While still conceptual, the idea capitalizes on lessons learned from two successful flow measurement initiatives administered through the public/private Research Partnership to Secure Energy for America (RPSEA), funded partially by DOE's National Energy Technology Laboratory (NETL). Those joint industry projects, however, were oriented more on revenue distribution from deepwater wells.

“We believe this downhole mud density sensor can provide additional drilling safety at high temperatures and pressures,” says Jim Hall, director of the Letton Hall Group, which served as principal investigator of the back-to-back RPSEA projects.

Project evolution. The proposed HPHT mud density sensor arose from a 2011 RPSEA project, aimed at engineering a combined pressure-differential pressure (P-DP) sensor. This sensor could be connected at the wellhead to accurately measure multi-phase flow in deepwater production wells.

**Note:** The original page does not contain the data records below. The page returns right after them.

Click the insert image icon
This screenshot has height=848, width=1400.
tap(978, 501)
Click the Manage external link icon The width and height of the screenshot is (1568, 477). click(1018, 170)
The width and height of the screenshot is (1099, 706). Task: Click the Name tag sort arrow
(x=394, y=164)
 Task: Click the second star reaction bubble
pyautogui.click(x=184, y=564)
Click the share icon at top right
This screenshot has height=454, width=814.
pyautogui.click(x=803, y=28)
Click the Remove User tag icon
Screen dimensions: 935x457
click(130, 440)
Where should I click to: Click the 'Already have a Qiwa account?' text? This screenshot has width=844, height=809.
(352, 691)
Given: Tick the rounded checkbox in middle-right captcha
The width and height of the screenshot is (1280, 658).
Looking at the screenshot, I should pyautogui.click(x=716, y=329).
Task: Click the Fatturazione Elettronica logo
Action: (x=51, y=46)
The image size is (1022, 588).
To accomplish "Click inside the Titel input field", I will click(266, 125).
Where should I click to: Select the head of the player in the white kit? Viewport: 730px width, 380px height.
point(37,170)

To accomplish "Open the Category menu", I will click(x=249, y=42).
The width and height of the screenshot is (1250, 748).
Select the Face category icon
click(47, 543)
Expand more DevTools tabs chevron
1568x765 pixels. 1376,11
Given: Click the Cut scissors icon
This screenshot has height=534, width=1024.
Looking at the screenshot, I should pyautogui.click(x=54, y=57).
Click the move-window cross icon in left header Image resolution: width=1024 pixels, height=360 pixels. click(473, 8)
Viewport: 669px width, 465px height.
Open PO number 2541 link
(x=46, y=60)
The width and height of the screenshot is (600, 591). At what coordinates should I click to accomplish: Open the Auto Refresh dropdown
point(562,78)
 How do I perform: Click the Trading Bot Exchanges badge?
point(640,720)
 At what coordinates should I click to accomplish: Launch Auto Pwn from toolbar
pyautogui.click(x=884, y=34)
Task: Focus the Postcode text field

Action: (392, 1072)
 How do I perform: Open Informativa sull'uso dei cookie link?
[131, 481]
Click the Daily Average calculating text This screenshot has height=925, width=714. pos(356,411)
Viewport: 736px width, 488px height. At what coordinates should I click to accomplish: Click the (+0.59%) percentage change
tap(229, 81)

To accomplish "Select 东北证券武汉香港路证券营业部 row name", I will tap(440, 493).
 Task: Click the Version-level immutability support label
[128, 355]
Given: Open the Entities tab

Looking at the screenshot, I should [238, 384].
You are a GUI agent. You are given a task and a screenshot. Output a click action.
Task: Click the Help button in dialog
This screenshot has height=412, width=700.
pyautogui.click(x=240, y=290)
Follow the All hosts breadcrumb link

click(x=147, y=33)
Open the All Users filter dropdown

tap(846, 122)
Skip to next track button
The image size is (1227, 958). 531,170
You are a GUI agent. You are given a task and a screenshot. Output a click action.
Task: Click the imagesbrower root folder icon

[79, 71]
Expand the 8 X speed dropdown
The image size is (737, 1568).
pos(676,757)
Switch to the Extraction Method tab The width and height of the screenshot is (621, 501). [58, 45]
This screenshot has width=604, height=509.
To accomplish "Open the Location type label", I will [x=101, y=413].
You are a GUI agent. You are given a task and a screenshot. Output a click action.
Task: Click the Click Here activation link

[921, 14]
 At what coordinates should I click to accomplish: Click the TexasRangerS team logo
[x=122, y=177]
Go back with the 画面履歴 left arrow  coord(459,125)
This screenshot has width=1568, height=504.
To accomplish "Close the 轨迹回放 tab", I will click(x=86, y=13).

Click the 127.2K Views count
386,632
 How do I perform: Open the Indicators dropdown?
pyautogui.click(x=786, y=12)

With no sensors then available to measure flow from extreme HPHT zones, the original project was initiated with the primary aim of accurately determining revenue and royalty allocation. “What was missing was flow measurement in deepwater wells, especially with comingled production. Everybody wants to make sure they’re getting their fair share,” he told the final 2016 quarterly Technology Forum of the IADC Drilling Engineering Committee (DEC).

The sensor builds off transducers developed to measure tire pressures on the U.S. Space Shuttle, which had to withstand up to 500°F. After achieving what he described as “unbelievable performance” on the seabed, the technology went in another direction, namely a subsequent RPSEA initiative to put the sensor package downhole. Prior to the follow-up RPSEA project, DP sensors were not only too large for downhole, but they were limited to measuring production fluids at a maximum temperature of 257°F (125°C) and operating pressures no higher than 10,000 psi.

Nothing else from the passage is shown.